First-quarter 2019: In difficult markets, Michelin announces sales of €5.8 billion, an increase of 9.3% at constant exchange rates, led by a robust price-mix and a strong contribution from newly acquired businesses. 2019 guidance confirmed.
- A resilient performance by the Group in difficult markets, with volumes down by just 0.5% in the first quarter:
- Passenger car and Light truck tires: market share maintained in an environment deeply impacted by declining Original Equipment demand and slightly declining replacement markets in Europe.

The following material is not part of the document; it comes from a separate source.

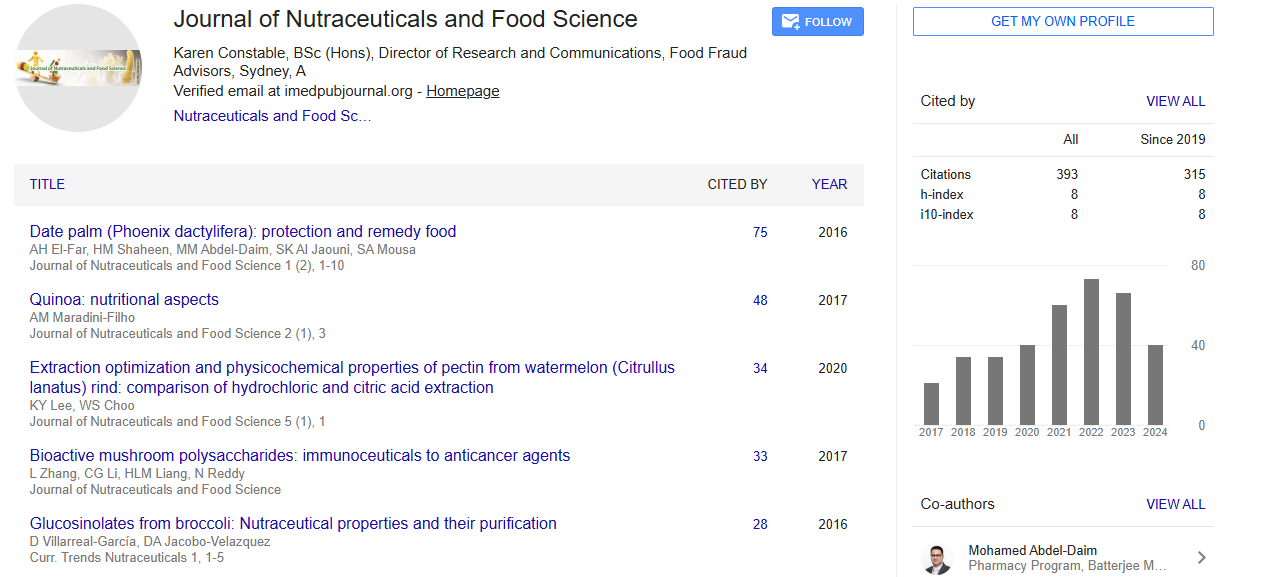
Task: Open the Date palm article title
Action: tap(243, 231)
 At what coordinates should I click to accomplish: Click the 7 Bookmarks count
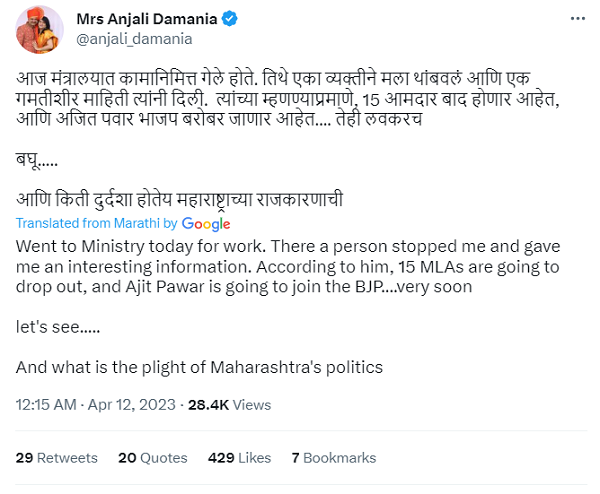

- Truck tires: volume growth remained firm in slightly contracting markets, as expected, partly thanks to the development of new service offers and solutions.
- Specialty tires: 2019 growth ambitions confirmed, despite a first quarter impacted by supply chain issues in mining tires and the focus on margins in Original Equipment for Off-Road businesses.
- A robust 2.0% price-mix effect, still led by disciplined price management, supported by the powerful MICHELIN brand and the sustained product mix enrichment.
- A strong contribution from the newly acquired businesses (Fenner and Camso) with their integration proceeding according to plan.
- Acquisition of Multistrada, a major Indonesian tire manufacturer.
- A favorable currency effect (2.0%).
2019 guidance confirmed
In 2019, the Passenger Car and Light Truck tire markets are expected to be mixed, with modest growth in the Replacement segment and a contraction in the Original Equipment segment. The Truck tire markets look set to contract slightly, while the Mining, Aircraft and Two-Wheel tire markets should remain dynamic. Based on April 2019 exchange rates, the currency effect is expected to have a relatively favorable impact on segment operating income. The impact of raw materials costs is currently estimated at around a negative €100 million, mainly affecting first-half results.
In this environment, Michelin confirms its 2019 targets of volume growth in line with global market trends, segment operating income exceeding the 2018 figure at constant exchange rates and before the estimated €150 million contribution from Camso and Fenner, and structural free cash flow of more than €1.45 billion*.
* Of which €150 million from the application of IFRS 16.